"Et c'est sur ces images insolites que nous terminons ce journal télévisé, images tournées par un caméraman amateur en plein Paris."
Cette phrase interpelle l'oreille professionnellement attentive du photographe à sensations qu'est Simon. Passage par le cerveau, l'information fait réagir le cou qui pivote vers la droite pour permettre aux yeux de voir ces "images insolites".
A la télévision, il voit une séquence manifestement tournée par un amateur, ça tremble, on a du mal à y voir clair, mais enfin on arrive à distinguer, au loin, sur un toit parisien, une vague silhouette qui s'apparente à un léopard, ou à un truc dans le genre, on est pas tous experts, non mais quand même.
La voix-off commente qu'aucun fauve, ni même aucun animal tout court n'ayant été déclaré échappé des zoos locaux, il s'agit sûrement d'un canular. Brillante déduction. N'empêche que les temps sont durs pour Simon comme pour tout le monde, et ces temps-ci surtout il aurait bien besoin d'un reportage à fournir au torchon pour lequel il travaille. Il faut bien vivre.
Bon. C'est simple. Deux hypothèses. Soit c'est un imposteur, soit c'est réellement un fauve, et dans les deux cas il y a des choses à apprendre, et surtout à photographier... Partons du principe que c'est un plaisantin qui n'a que ça à faire de ses journées. Comment l'attraper ?
La vidéo amateur a été tournée dans un quartier connu de Simon, c'est donc sur le lieu "du tournage" que ses investigations vont commencer.

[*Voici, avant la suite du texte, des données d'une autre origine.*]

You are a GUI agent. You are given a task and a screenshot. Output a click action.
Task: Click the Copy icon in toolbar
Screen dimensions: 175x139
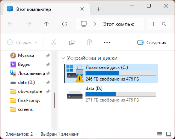point(72,42)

Le lendemain, sur un toit, à la recherche d'il ne sait quoi, une peau de panthère ou un déguisement plus abordable, il erre sans indice, sans but précis. Un jour par pâté de maison, c'est un bon début.
Trois jours perdu, rien à chercher, rien à trouver, sûrement un petit malin, hypothèse vérifiée même si aucune preuve n'est au rendez-vous, si un vrai félin se cachait là, il y en aurait, des preuves. Demain sera le dernier jour de recherche, le dernier pâté de maison du quartier à visiter. Sans conviction.
Depuis plusieurs jours déjà un faible se promène sur mon territoire. Je sais, ça n'est pas réellement mon territoire, je n'ai pu le marquer car un faible finirait bien un jour par le remarquer. Je n'ai marqué que les environs immédiats de ma tanière, enfin de ce que j'ai trouvé qui s'en rapproche le plus. Ma déesse est en sécurité, je veille sur elle. Si ce soir il revient encore, et s'il s'approche trop près de moi, je serais obligé d'intervenir pour le faire fuir, pour qu'il comprenne qu'il n'est pas le bienvenu sur ce qui reste malgré tout mon territoire.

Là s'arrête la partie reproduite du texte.